Which lines of the data below contain "Viewport"? Please show them all.

(Stored records)

════════════════

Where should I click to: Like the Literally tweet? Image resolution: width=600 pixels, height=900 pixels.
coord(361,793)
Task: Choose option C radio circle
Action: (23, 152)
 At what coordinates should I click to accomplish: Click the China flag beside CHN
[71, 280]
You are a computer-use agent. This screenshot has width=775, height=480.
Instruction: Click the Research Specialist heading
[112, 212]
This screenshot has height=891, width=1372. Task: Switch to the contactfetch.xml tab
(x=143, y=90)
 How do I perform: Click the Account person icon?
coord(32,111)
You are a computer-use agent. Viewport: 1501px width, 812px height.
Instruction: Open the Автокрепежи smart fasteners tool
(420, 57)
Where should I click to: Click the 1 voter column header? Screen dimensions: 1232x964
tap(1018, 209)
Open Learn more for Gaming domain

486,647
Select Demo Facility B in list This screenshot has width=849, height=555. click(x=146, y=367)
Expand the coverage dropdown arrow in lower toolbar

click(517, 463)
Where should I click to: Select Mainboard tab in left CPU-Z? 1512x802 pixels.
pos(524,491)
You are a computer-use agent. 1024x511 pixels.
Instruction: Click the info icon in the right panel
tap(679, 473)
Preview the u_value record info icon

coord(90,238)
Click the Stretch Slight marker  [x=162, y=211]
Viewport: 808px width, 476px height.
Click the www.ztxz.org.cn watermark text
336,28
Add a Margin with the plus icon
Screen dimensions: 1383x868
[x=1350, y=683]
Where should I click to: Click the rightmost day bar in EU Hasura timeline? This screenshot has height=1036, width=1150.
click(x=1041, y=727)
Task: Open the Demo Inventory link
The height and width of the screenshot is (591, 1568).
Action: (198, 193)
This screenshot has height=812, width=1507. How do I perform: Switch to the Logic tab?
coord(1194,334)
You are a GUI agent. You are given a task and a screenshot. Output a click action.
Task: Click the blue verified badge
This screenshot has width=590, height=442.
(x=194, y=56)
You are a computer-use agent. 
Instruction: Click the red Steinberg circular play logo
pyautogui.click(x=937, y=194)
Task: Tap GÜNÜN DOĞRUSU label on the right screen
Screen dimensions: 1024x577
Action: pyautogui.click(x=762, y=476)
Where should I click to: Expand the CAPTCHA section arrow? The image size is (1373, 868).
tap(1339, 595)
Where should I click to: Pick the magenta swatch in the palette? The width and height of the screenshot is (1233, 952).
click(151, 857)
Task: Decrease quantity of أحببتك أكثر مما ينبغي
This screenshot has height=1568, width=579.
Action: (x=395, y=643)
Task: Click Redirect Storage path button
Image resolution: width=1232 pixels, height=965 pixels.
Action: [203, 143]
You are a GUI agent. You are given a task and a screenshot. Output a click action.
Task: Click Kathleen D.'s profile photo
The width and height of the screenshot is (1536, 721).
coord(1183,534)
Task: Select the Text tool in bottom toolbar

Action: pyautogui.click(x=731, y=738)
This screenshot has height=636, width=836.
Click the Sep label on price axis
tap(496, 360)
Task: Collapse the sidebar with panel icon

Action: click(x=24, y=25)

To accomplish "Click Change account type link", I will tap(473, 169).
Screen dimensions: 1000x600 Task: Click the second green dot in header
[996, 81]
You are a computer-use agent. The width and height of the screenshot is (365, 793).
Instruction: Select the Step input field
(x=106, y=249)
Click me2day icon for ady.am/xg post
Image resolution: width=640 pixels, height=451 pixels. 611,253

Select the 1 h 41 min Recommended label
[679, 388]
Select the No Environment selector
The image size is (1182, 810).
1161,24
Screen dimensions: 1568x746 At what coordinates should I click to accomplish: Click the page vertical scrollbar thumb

════════════════

## Output of the exercise
You are a computer-use agent. Viewport: 1501px width, 812px height.
Viewport: 808px width, 476px height.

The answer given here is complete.